NerbianRAT Linux-malware
Een groep die bekend staat als de Magnet Goblin en een financieel gemotiveerde bedreigingsacteur is, maakt gebruik van verschillende eendaagse kwetsbaarheden om servers te infiltreren die toegankelijk zijn voor het publiek. Ze zijn gespecialiseerd in het aanvallen van zowel Windows- als Linux-systemen, waarbij aangepaste malware wordt ingezet zodra deze zich binnen het beoogde systeem bevindt. Deze kwetsbaarheden zijn meestal fouten van één dag en zijn zwakke punten die openbaar zijn gemaakt met reeds beschikbare patches. Om deze tekortkomingen effectief te kunnen misbruiken, moeten bedreigingsactoren snel handelen voordat potentiële doelwitten de vrijgegeven beveiligingsupdates kunnen implementeren.
Inhoudsopgave
De Magnet Goblin maakt gebruik van een groot aantal kwetsbaarheden om een aangepaste NerbianRAT-variant te droppen
Doorgaans zijn exploits niet direct toegankelijk zodra een fout wordt onthuld. Bepaalde kwetsbaarheden zijn echter relatief eenvoudig te misbruiken, en het reverse-engineeren van de patch kan het onderliggende probleem en de exploiteerbare aspecten ervan aan het licht brengen.
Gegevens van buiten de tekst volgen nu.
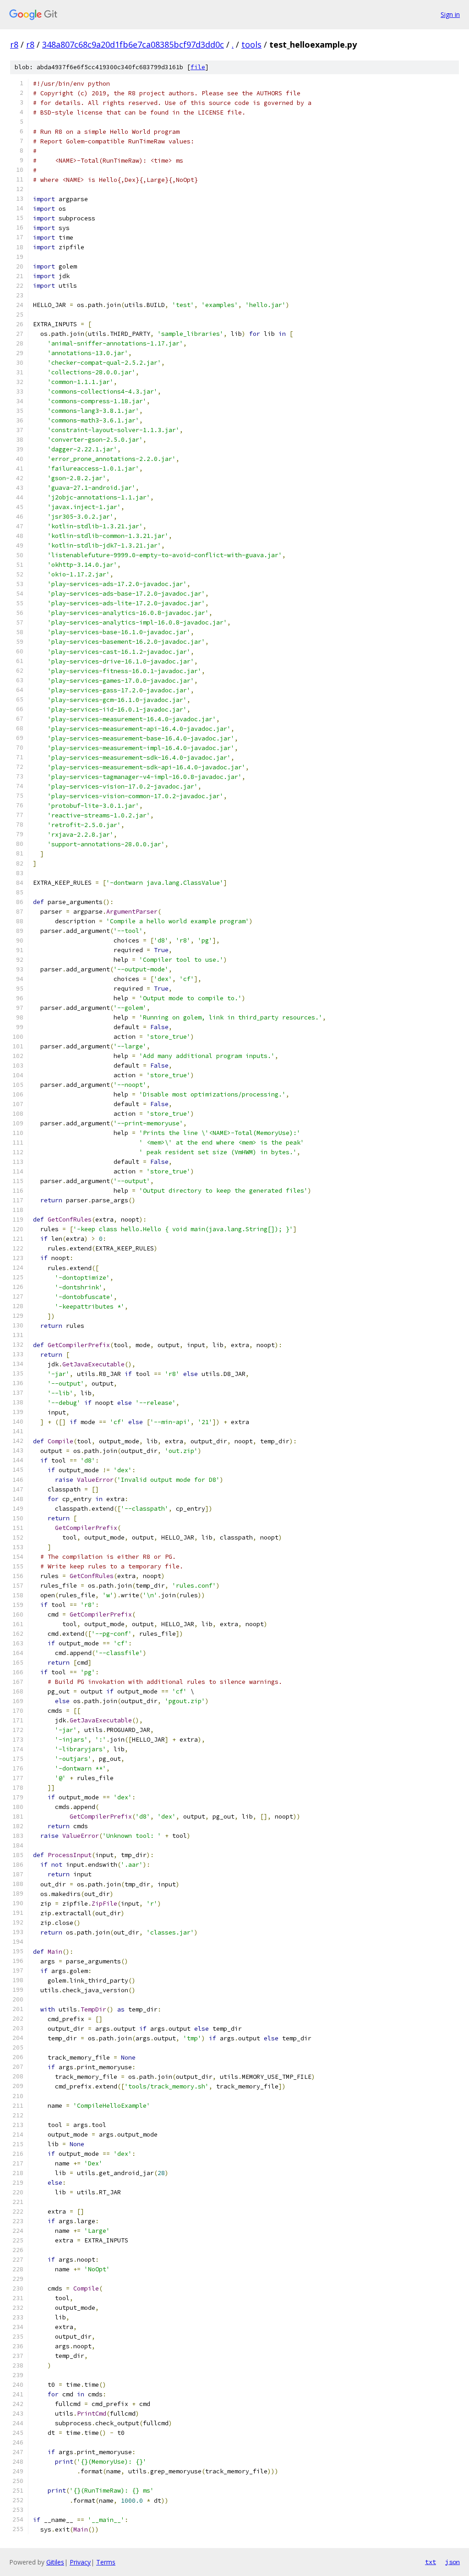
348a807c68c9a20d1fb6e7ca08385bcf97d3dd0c (133, 44)
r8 (14, 44)
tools (251, 44)
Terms (105, 2562)
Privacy (80, 2562)
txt (430, 2562)
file (198, 67)
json (452, 2562)
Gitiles (55, 2562)
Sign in (450, 14)
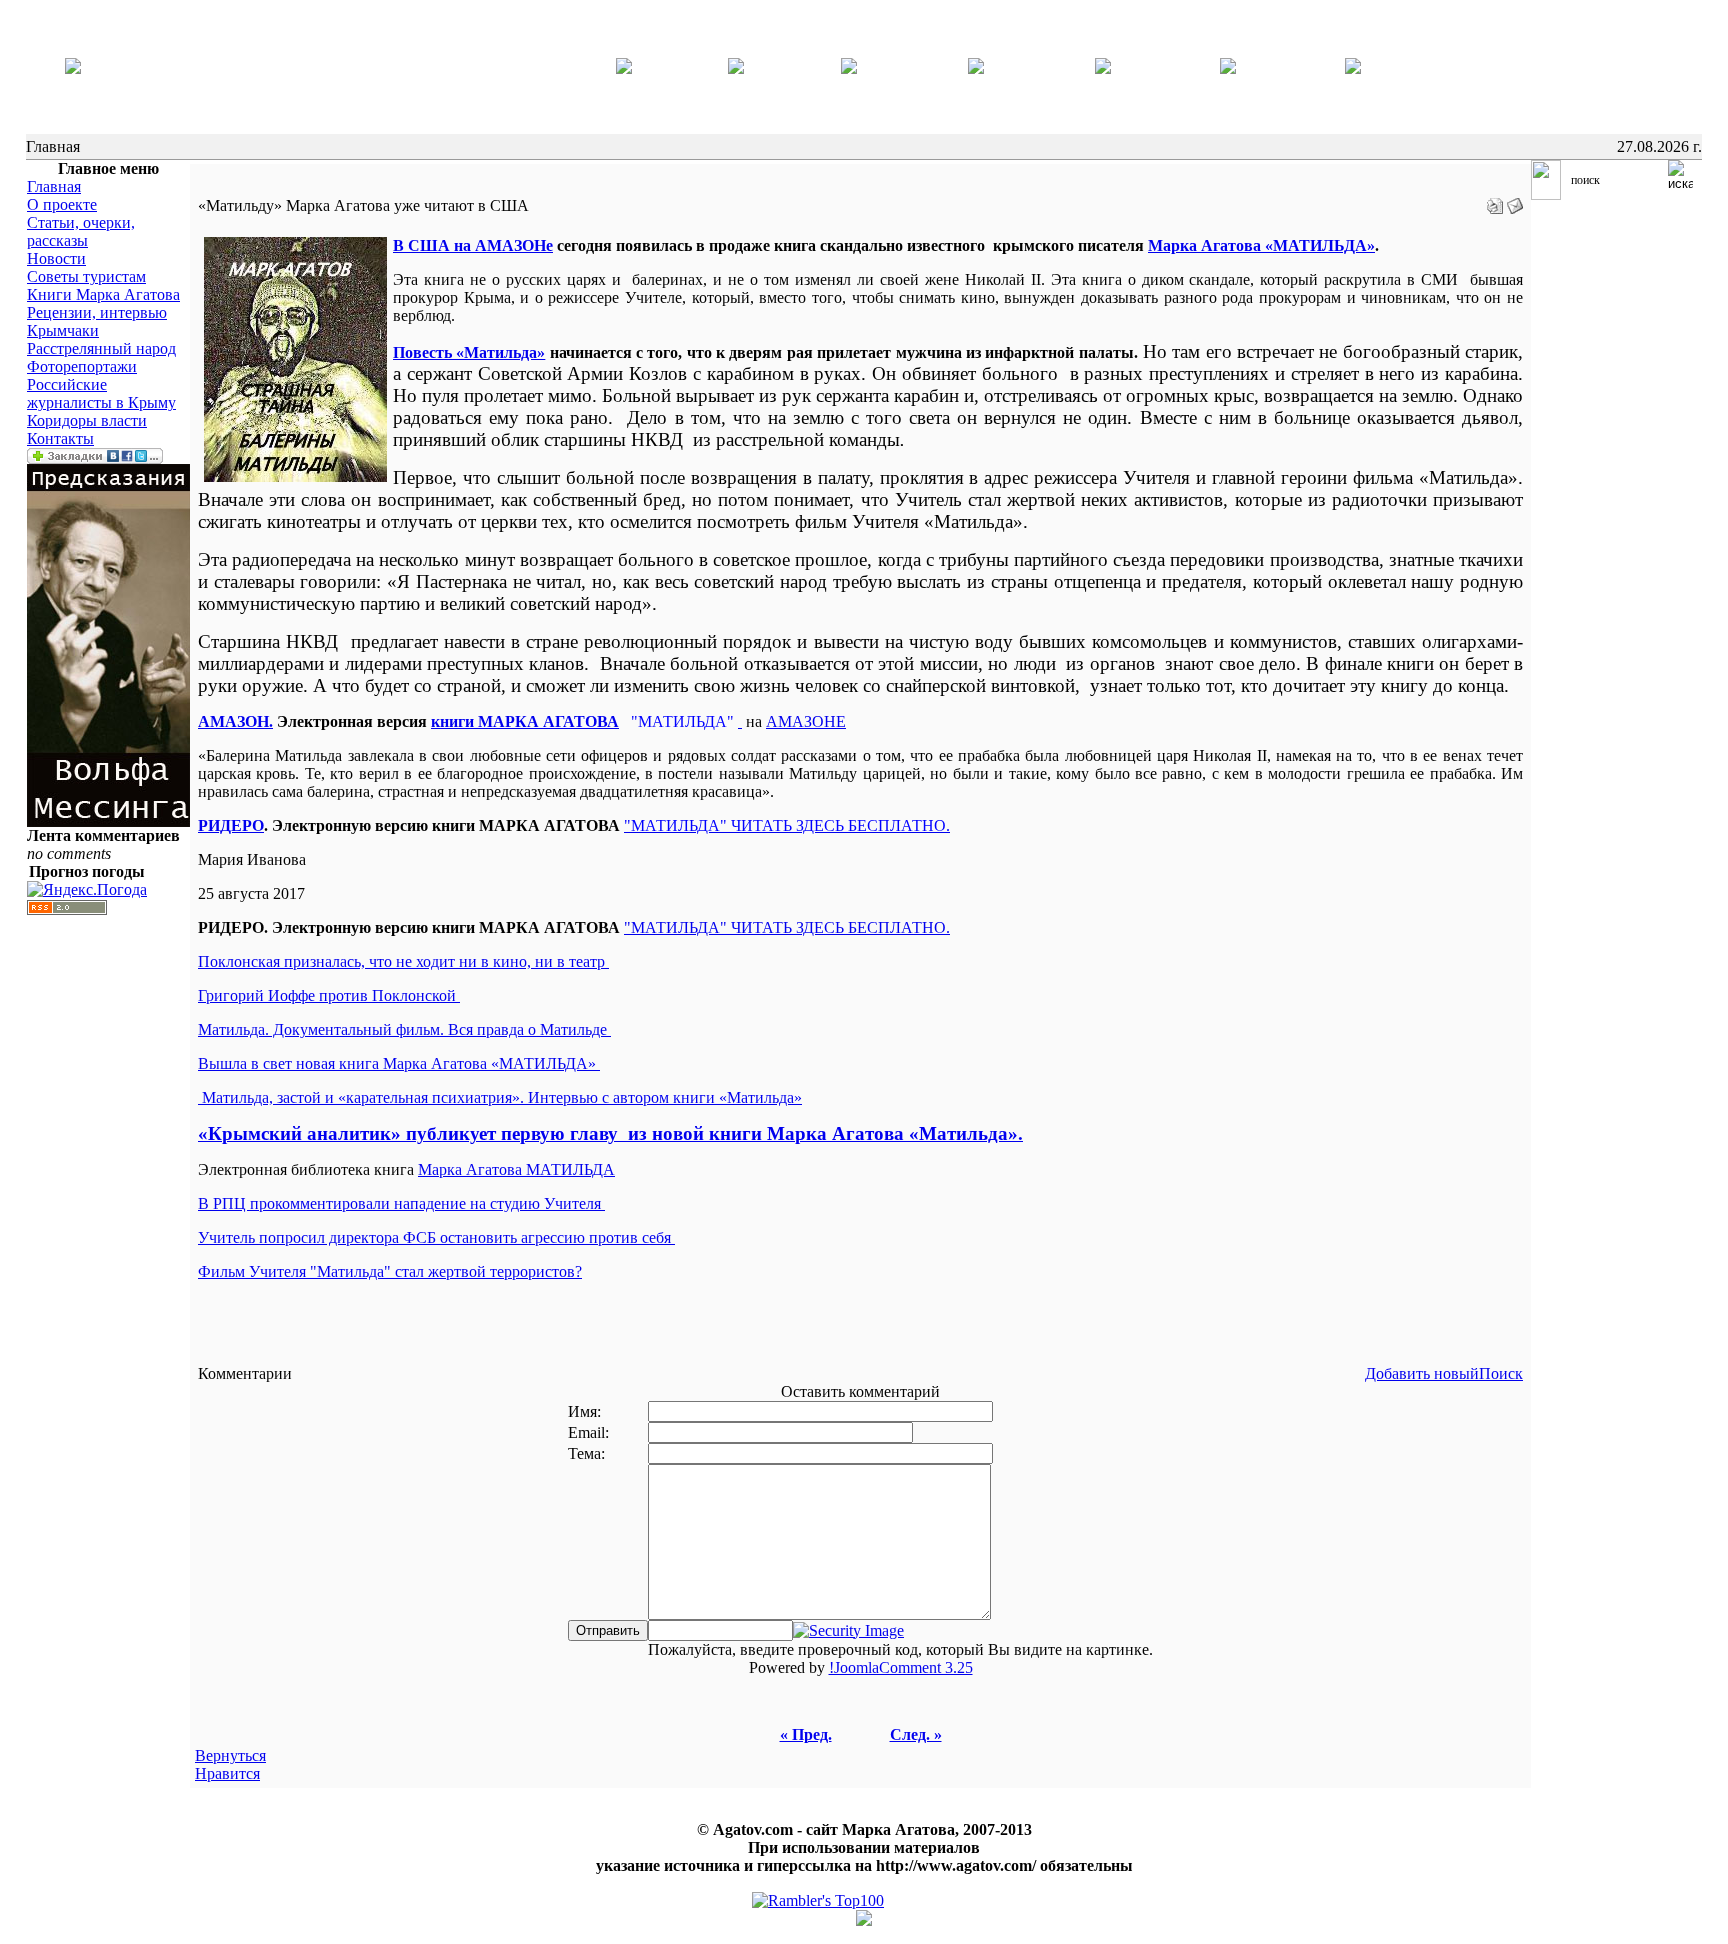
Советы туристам (86, 276)
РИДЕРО (231, 825)
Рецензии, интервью (97, 312)
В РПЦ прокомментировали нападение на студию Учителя (401, 1203)
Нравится (227, 1773)
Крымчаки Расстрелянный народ (101, 339)
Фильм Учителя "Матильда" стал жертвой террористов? (390, 1271)
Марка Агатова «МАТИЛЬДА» (1261, 245)
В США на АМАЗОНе (473, 245)
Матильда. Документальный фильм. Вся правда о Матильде (404, 1029)
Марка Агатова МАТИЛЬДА (516, 1169)
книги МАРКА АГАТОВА (525, 721)
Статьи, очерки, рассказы (81, 231)
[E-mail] (1515, 200)
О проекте (62, 204)
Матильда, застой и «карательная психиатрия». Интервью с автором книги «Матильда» (500, 1097)
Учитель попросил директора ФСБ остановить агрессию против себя (436, 1237)
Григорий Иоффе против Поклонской (329, 995)
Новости (56, 258)
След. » (916, 1734)
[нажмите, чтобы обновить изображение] (848, 1630)
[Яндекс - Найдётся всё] (1546, 194)
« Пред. (806, 1734)
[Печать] (1495, 200)
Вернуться (230, 1755)
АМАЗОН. (235, 721)
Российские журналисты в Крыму (101, 393)
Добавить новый (1422, 1373)
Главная (54, 186)
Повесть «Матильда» (469, 352)
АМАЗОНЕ (806, 721)
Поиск (1501, 1373)
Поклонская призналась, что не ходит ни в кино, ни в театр (403, 961)
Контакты (60, 438)
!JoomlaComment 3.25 (901, 1667)
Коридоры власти (87, 420)
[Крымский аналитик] (73, 68)
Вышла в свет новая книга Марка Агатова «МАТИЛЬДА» (399, 1063)
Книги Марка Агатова (103, 294)
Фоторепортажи (82, 366)
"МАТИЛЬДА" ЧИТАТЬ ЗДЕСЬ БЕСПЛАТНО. (787, 927)
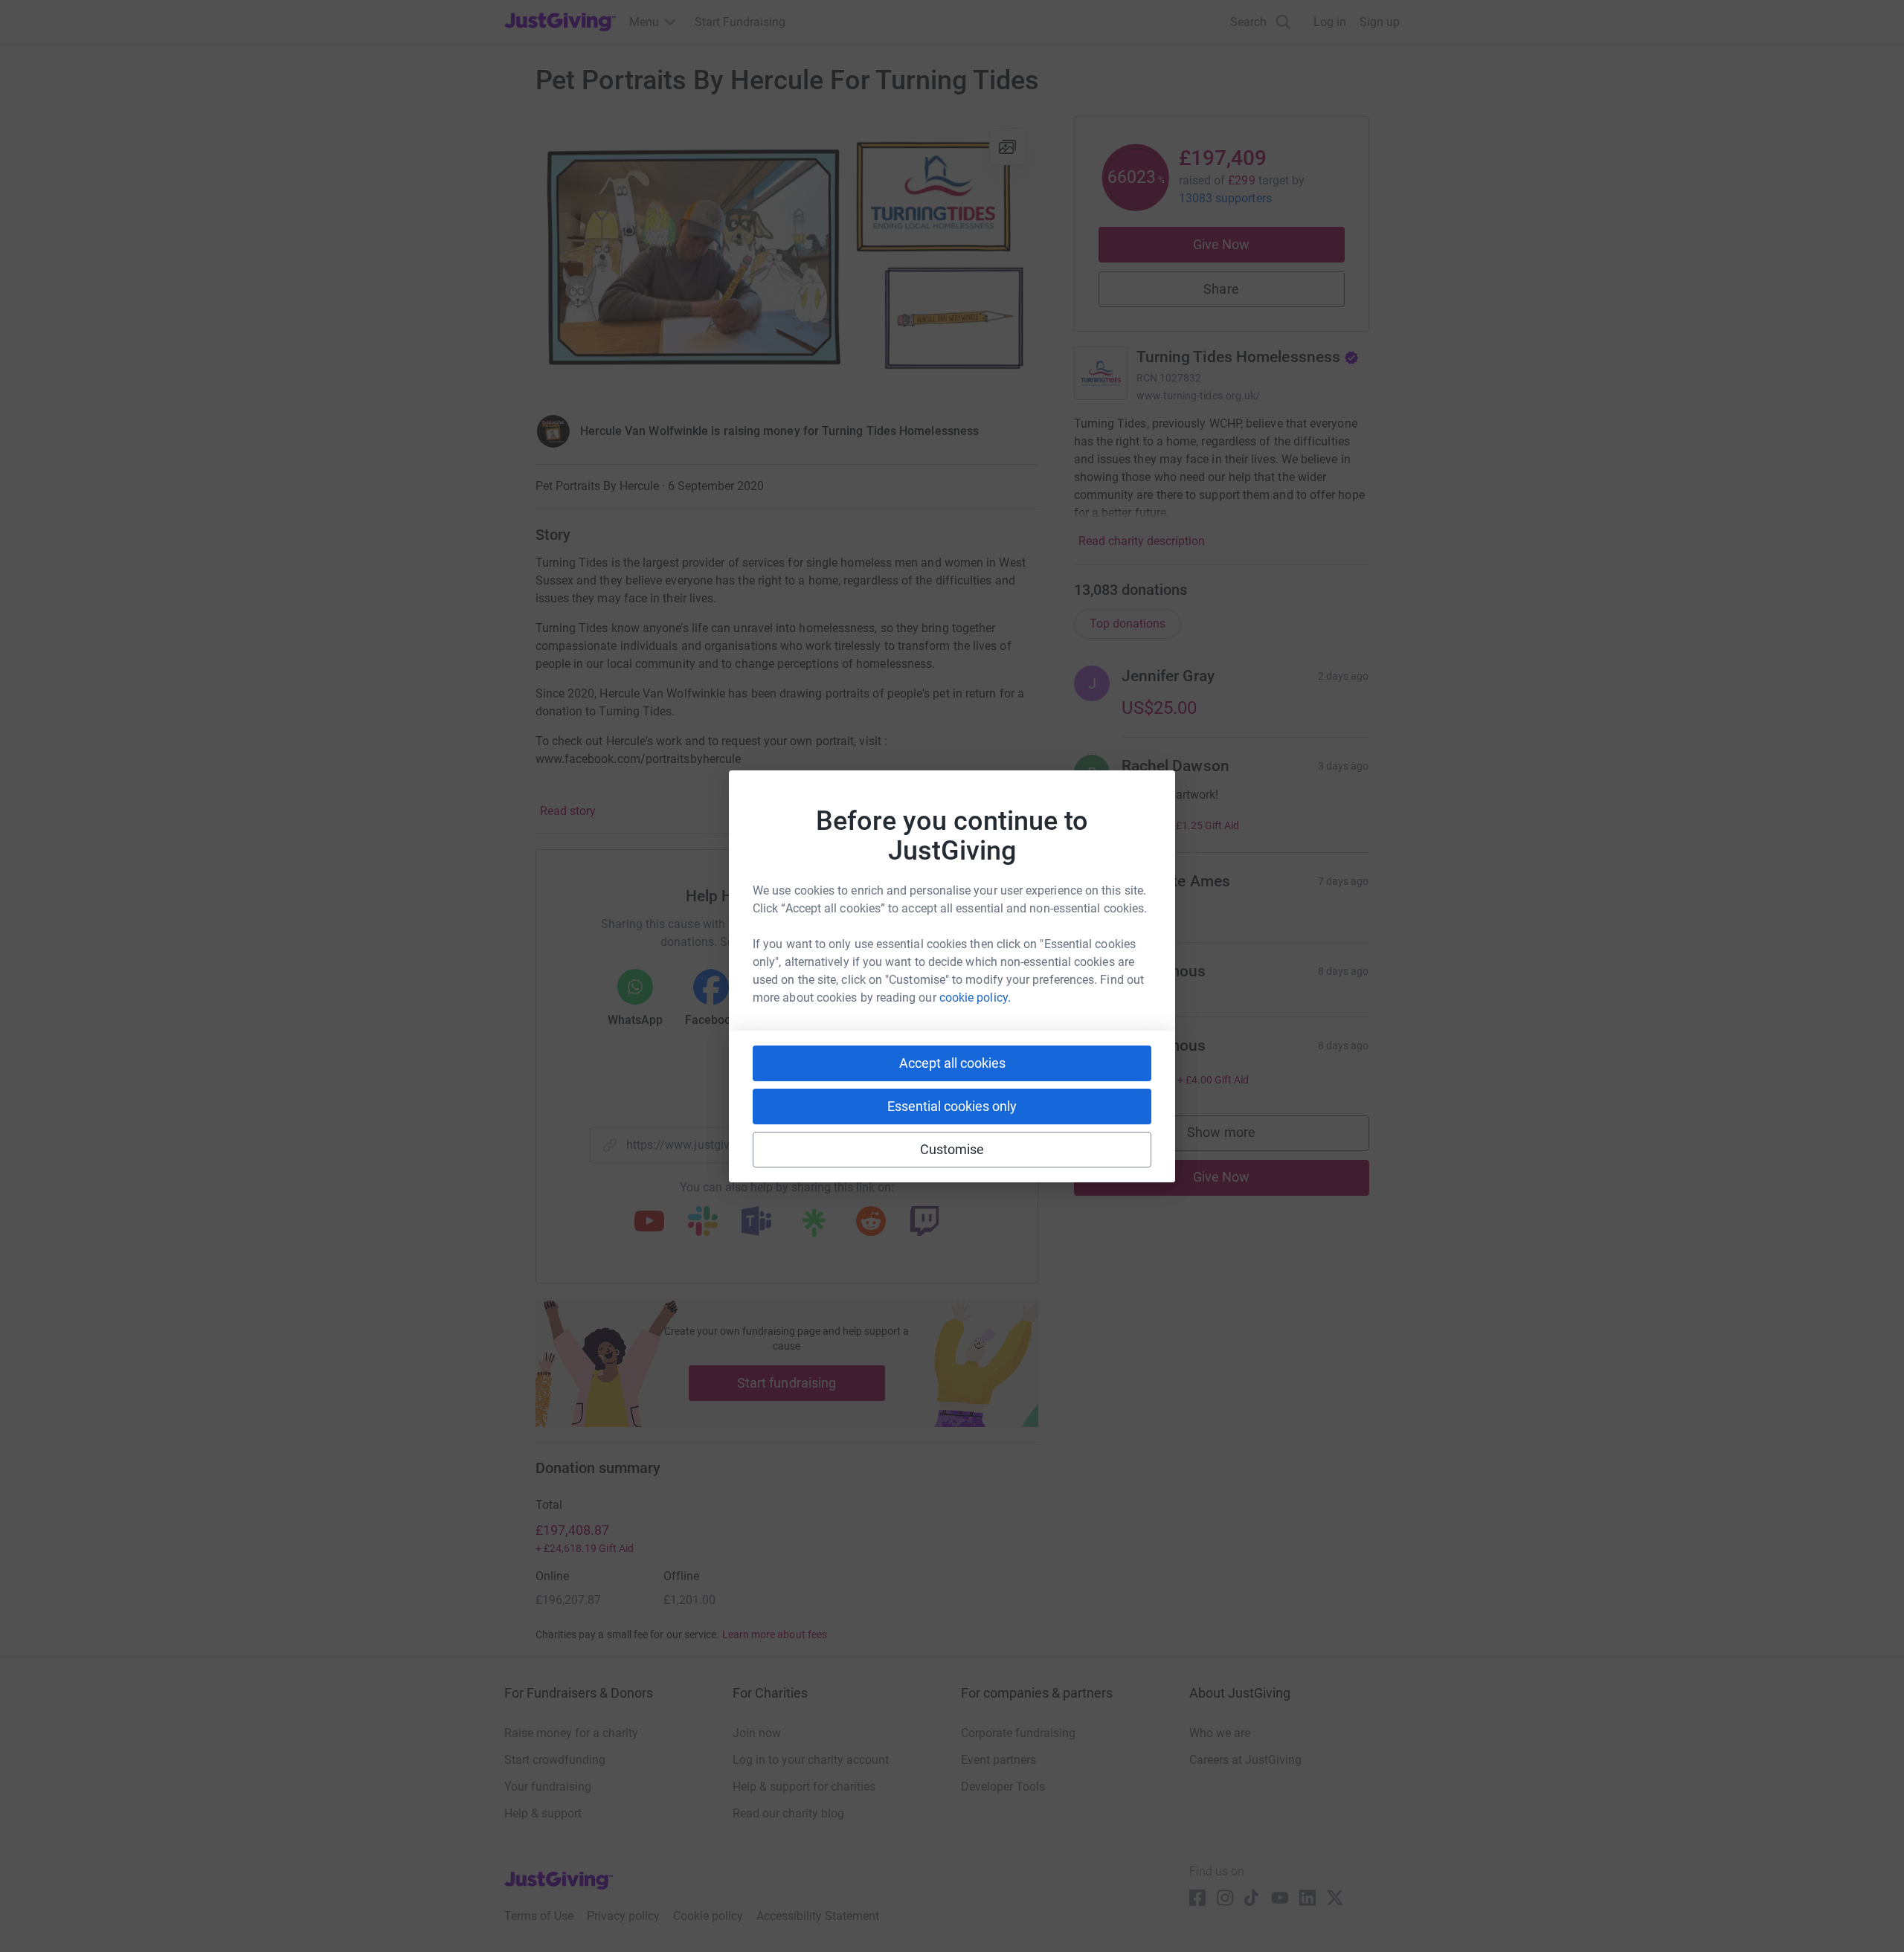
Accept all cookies (952, 1063)
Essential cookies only (952, 1106)
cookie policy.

Informatiebeveiligingsanalisten die onderzoek hebben gedaan naar de Magnet Goblin merken op dat deze actoren snel actie ondernemen om nieuw onthulde kwetsbaarheden te misbruiken, soms binnen een dag nadat een Proof of Concept (PoC) exploit is vrijgegeven.
De hackers richten zich op een reeks apparaten en diensten, waaronder Ivanti Connect Secure (CVE-2023-46805, CVE-2024-21887, CVE-2024-21888, CVE-2024-21893), Apache ActiveMQ, ConnectWise ScreenConnect, Qlik Sense (CVE -2023-41265, CVE-2023-41266, CVE-2023-48365) en Magento (CVE-2022-24086).
De Magnet Goblin gebruikt deze kwetsbaarheden om servers te infiltreren met op maat gemaakte malware, zoals NerbianRAT en MiniNerbian, samen met een aangepaste versie van de WARPWIRE JavaScript-stealer.
De NerbianRAT kan talrijke bedreigende functies uitvoeren
Sinds 2022 zijn onderzoekers op de hoogte van NerbianRAT voor Windows. Ze onthullen nu echter dat een grof samengestelde maar effectieve Linux-variant die door Magnet Goblin wordt gebruikt, sinds mei 2022 in omloop is.
Bij de initialisatie onderneemt de malware de eerste acties, zoals het verzamelen van systeeminformatie zoals tijd, gebruikersnaam en machinenaam, het genereren van een bot-ID, het instellen van een hardgecodeerd IP-adres als primaire en secundaire hosts, het vaststellen van de werkmap en het laden van een openbare RSA-sleutel voor het coderen van netwerkcommunicatie.
Hierna laadt NerbianRAT zijn configuratie, die de activiteitstijden (werktijd), intervallen voor communicatie met de command and control (C2) server en andere parameters bepaalt.
De C2 kan een van de volgende opdrachten aan de malware geven voor uitvoering op het geïnfecteerde systeem:
- Vraag aanvullende acties aan
- Voer een Linux-opdracht uit in een nieuwe thread
Regelmatig patchen speelt een cruciale rol bij het voorkomen van exploits van één dag. Bovendien kan het implementeren van aanvullende maatregelen zoals netwerksegmentatie, eindpuntbescherming en multi-factor authenticatie de impact van potentiële inbreuken verminderen.
De aanvullende malware is naast NerbianRAT verdwenen
MiniNerbian is een gestroomlijnde versie van NerbianRAT, die voornamelijk wordt gebruikt voor het uitvoeren van opdrachten. De functionaliteit omvat het uitvoeren van opdrachten van de C2 en het verzenden van resultaten, het bijwerken van activiteitenschema's (voor volledige dagen of specifieke uren) en het aanpassen van configuraties. In tegenstelling tot de meer ingewikkelde NerbianRAT communiceert MiniNerbian met de C2 via HTTP in plaats van onbewerkte TCP-sockets, wat mogelijk aangeeft dat het dient als een keuze voor redundantie of als een geheime achterdeur in specifieke scenario's van Magnet Goblin.